In October 2004, the USFS announced a national strategy to prevent and control the threat of invasive species and non-native plants and is establishing two threat assessment centers to develop technology and cutting edge research on invasive species. One of these centers will be located in Prineville, Oregon and will initially employ eight full-time employees when it opens this summer.
Rebecca Watson, Assistant Secretary for Land and Minerals Management for the U.S. Department of the Interior, told the committee about a wildland vegetation mapping project called LANDFIRE that the BLM is implementing to assist land managers in identifying areas at risk due to the accumulation of hazardous fuels. “When complete, LANDFIRE will allow us to target those critical acres for fuels treatment that will provide maximum protection to communities and other important resources identified by communities,” she said. “We believe that this capability is a vital tool for identifying and mitigating risks identified in Community Wildfire Protection Plans.”

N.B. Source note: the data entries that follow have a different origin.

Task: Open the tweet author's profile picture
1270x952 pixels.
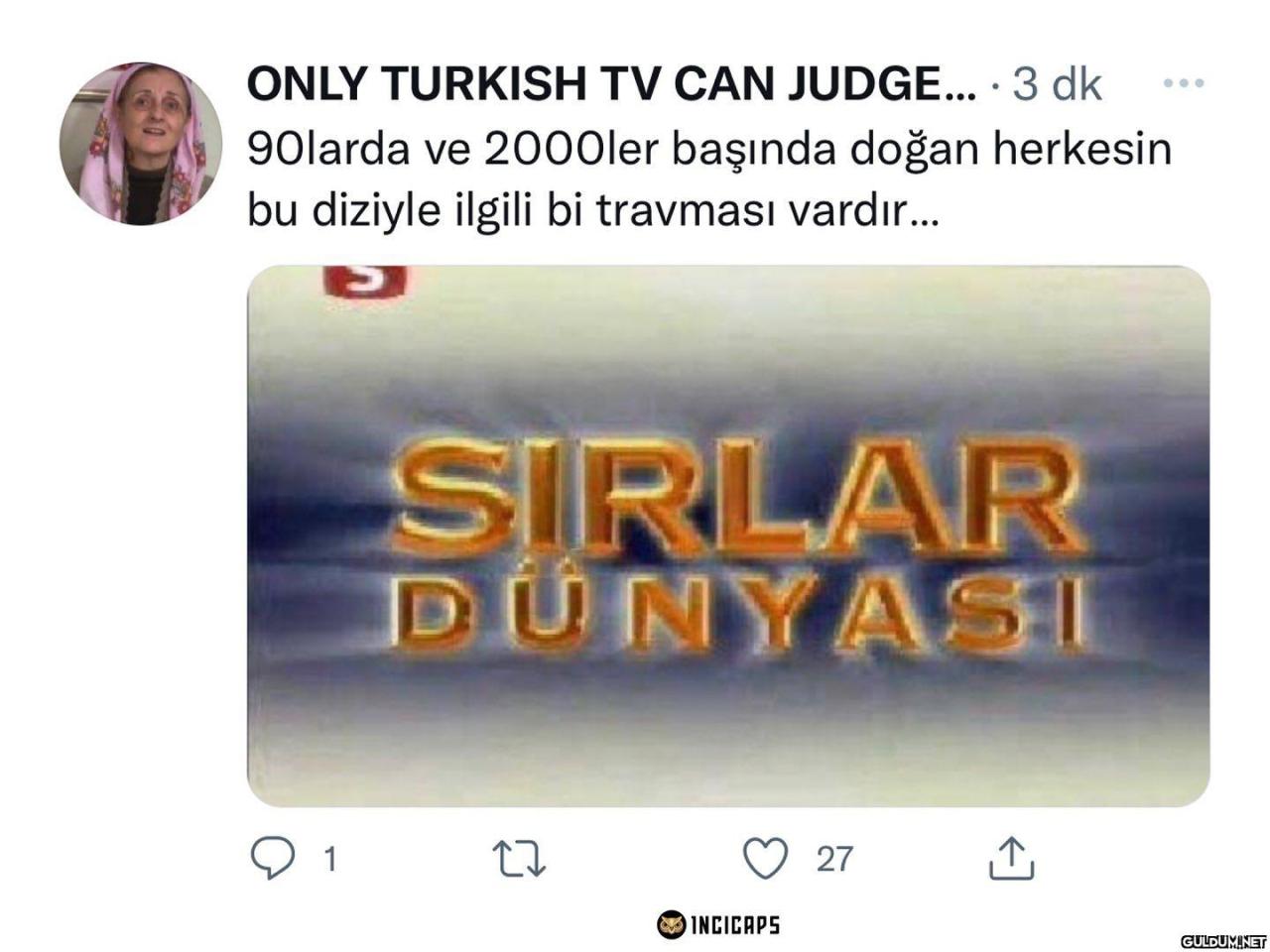Action: 141,144

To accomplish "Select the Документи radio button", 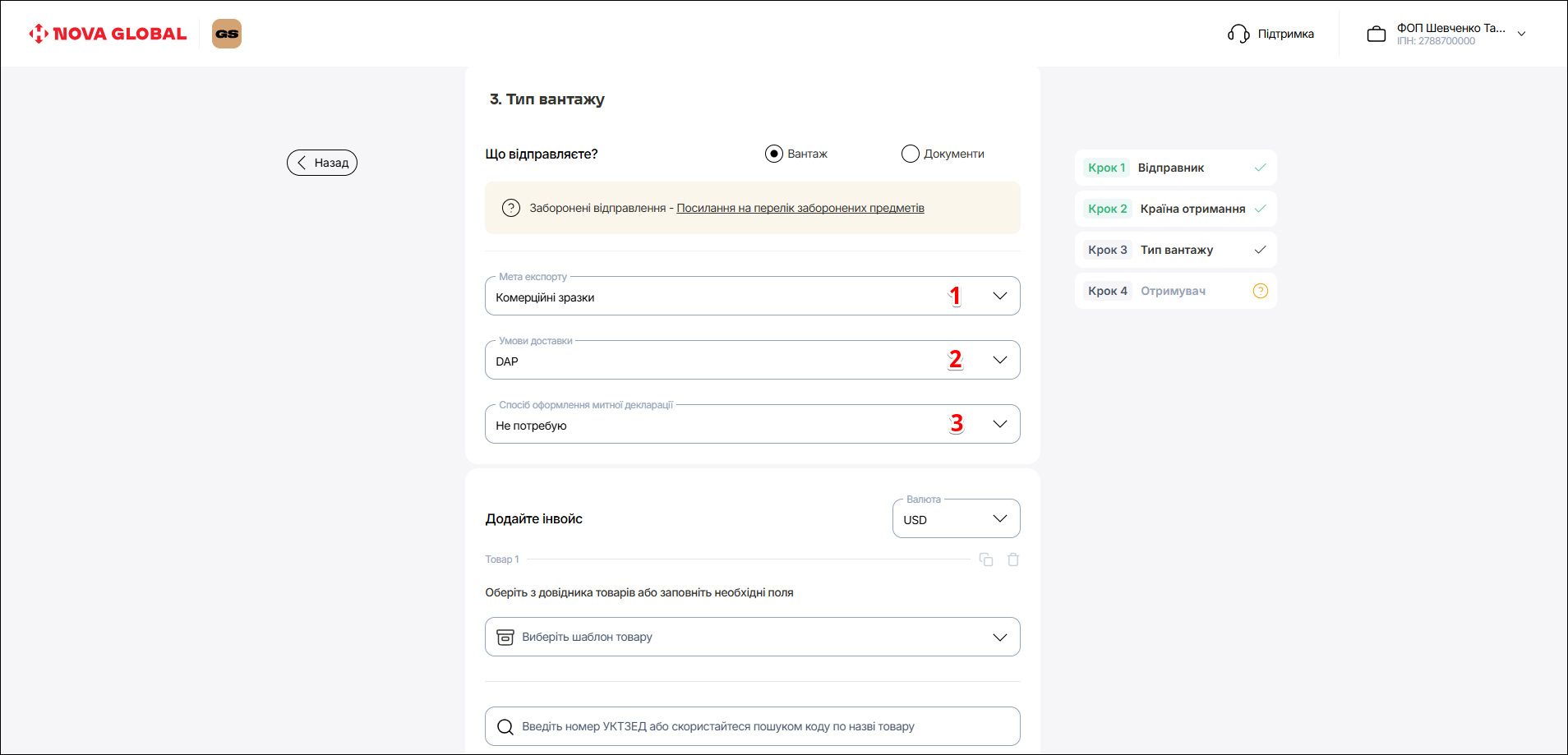I will (x=911, y=154).
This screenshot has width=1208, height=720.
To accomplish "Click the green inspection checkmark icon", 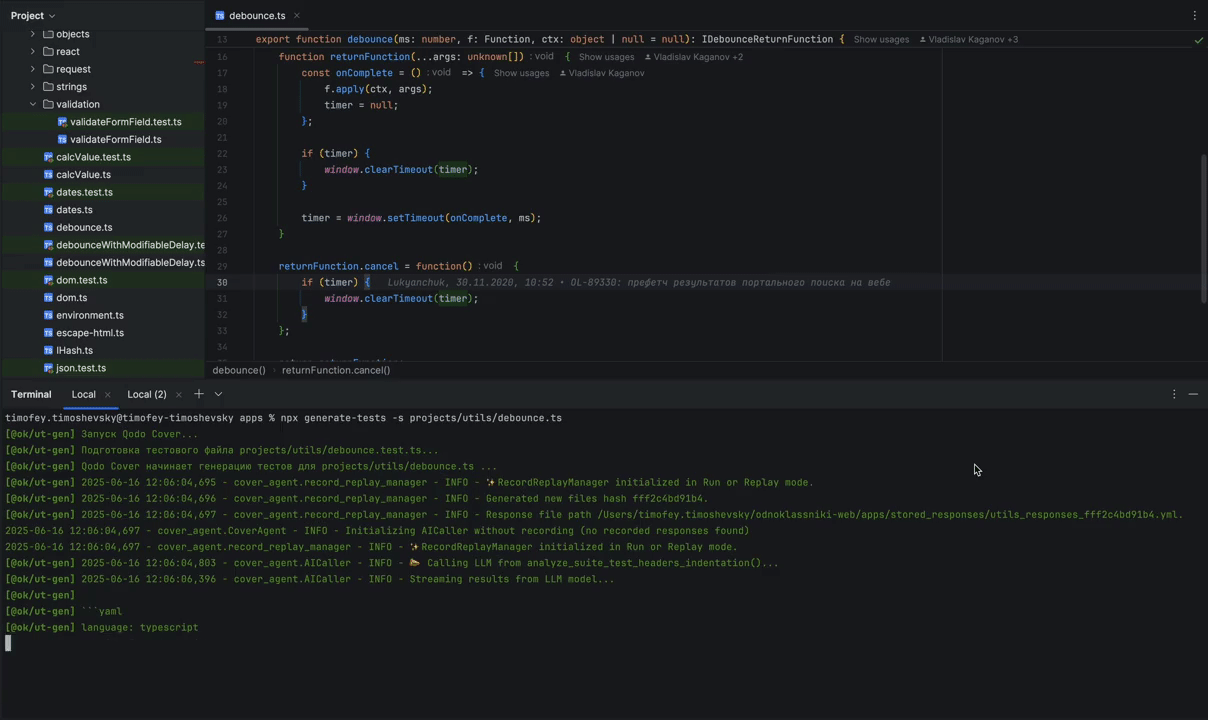I will coord(1198,40).
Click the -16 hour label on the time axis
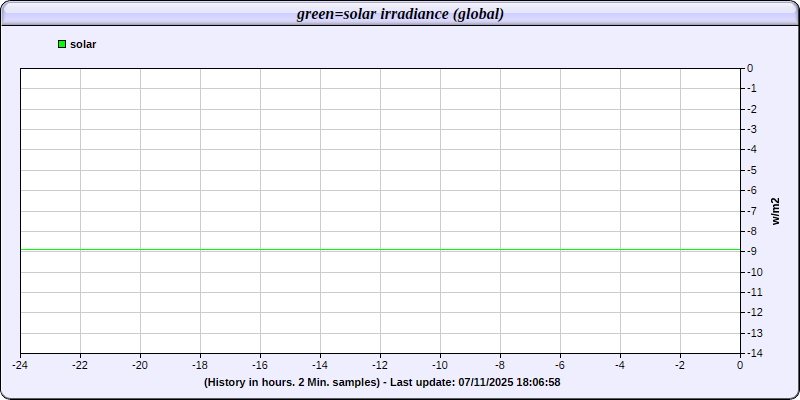This screenshot has height=400, width=800. (260, 365)
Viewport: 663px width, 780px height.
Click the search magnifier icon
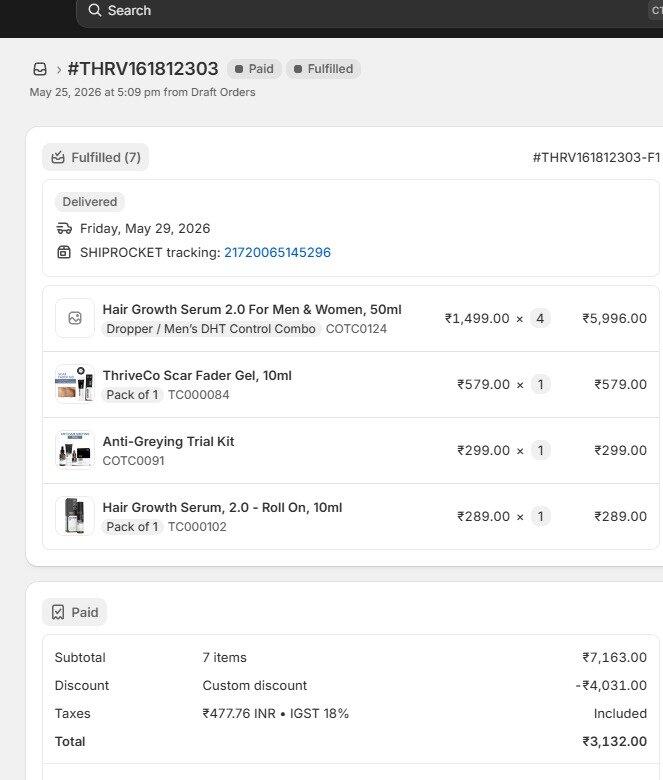tap(95, 10)
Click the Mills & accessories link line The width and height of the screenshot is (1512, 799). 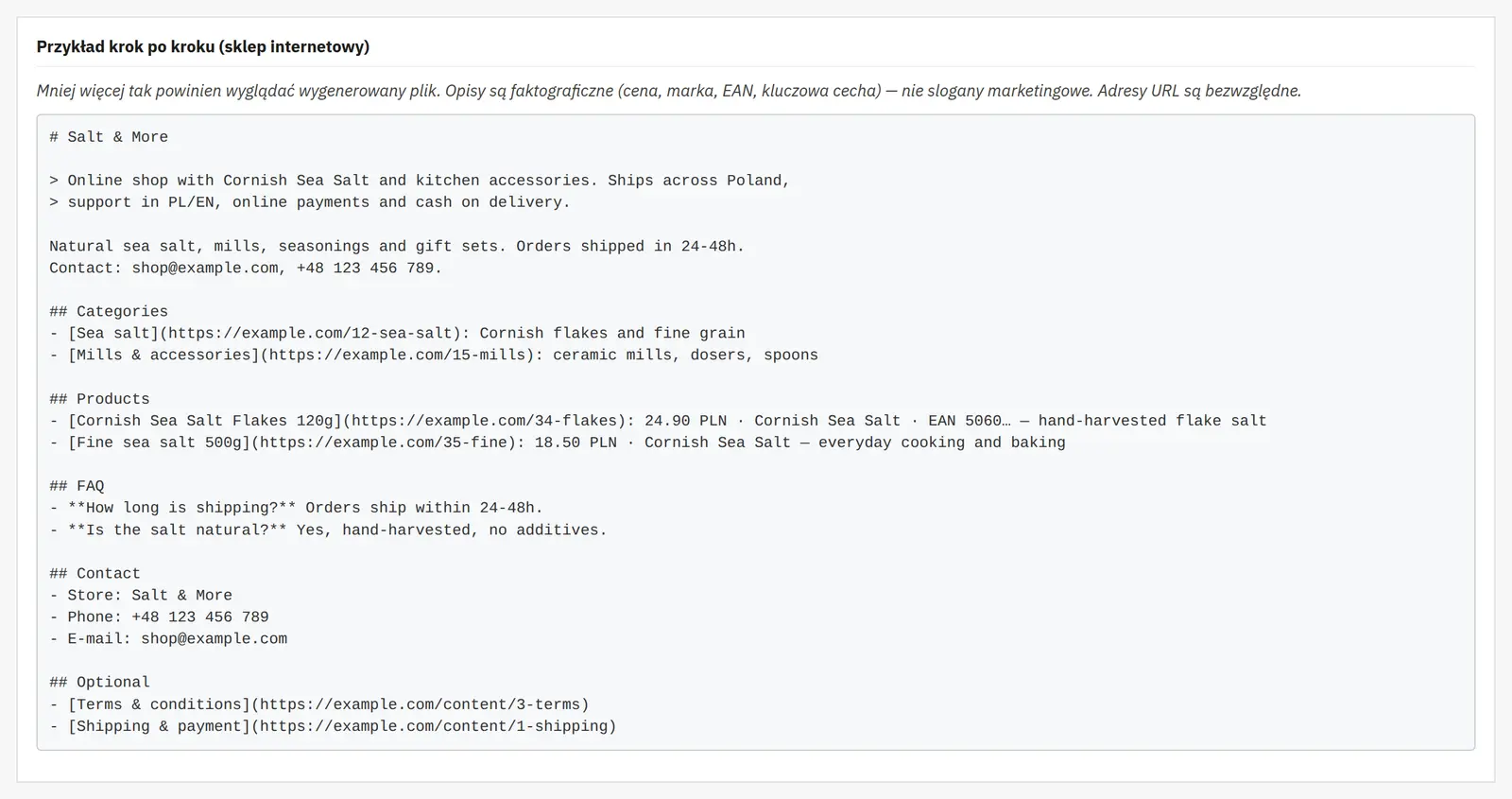(434, 355)
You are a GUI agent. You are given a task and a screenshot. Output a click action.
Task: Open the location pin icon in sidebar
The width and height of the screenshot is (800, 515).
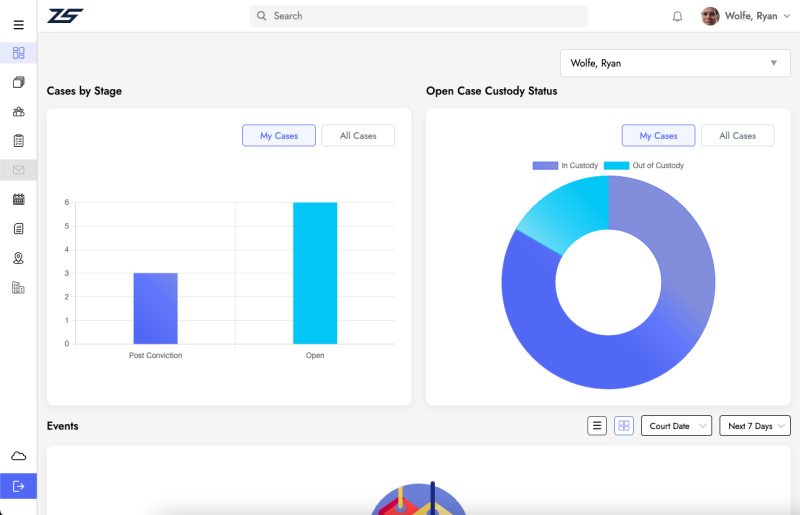point(18,258)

Watson also noted that the BLM is currently working on a project in Oregon focused on utilizing biomass, the by-product of hazardous fuels removal projects, for renewable power generation. “The Bureau of Indian Affairs has funded a study for the Confederated Tribes of the Warm Springs to determine the feasibility of generating power from available biomass,” she said.
Additionally, Rey said that up to $4.4 million will be available from the USFS “to help communities, entrepreneurs, and others turn residues from hazardous fuel reduction projects into marketable forest products and/or energy products.”
While many successes and advancements in the reduction of hazardous fuels and overall management of the health of our forests have been made, the GAO report says that much work remains. While over four million acres were treated last year, there are still 190 million in need of fuels reduction to reduce the risks that catastrophic wildland fire poses to the nation’s communities and ecosystems. Additionally, there is acreage that has already been subject to the devastation of a catastrophic event such as fire, hurricane or bug infestation that now needs to be treated and rehabilitated so that the trees, water, habitat and surrounding environments can be restored to a healthy state.
Walden said, “It is my hope that when the GAO testifies again to this Subcommittee five years from now, their report will say that our efforts in this Congress, with this Administration, in cooperation with states and other allies, have made the crucial difference between creating a healthy, dynamic forest landscape, and one that continues to be choked with too much growth, too much mortality and too many catastrophic wildfires.”
Rey echoed this sentiment by saying, “Although we recognize that HFRA authorities are helping to restore healthy forest and rangeland ecosystems, we have much work ahead of us…We need continued bipartisan congressional support of these hazardous fuels reduction efforts, and need to expand our capacity to treat more with less, using biomass utilization, stewardship contracting, and other activities.”
Watson agreed. “While the BLM is using the HFRA to conduct fuels treatment projects, much work remains. The BLM’s field offices will continue to learn from their experiences in implementing and seeking the most effective ways to use all of the important authorities provided by the Congress for Healthy Forests.”
Congressman Walden represents the Second Congressional District of Oregon, which includes 20 counties in southern, central and eastern Oregon. He is a Deputy Whip in the House leadership structure and a member of the House Committee on Energy and Commerce as well as the Committee on Resources.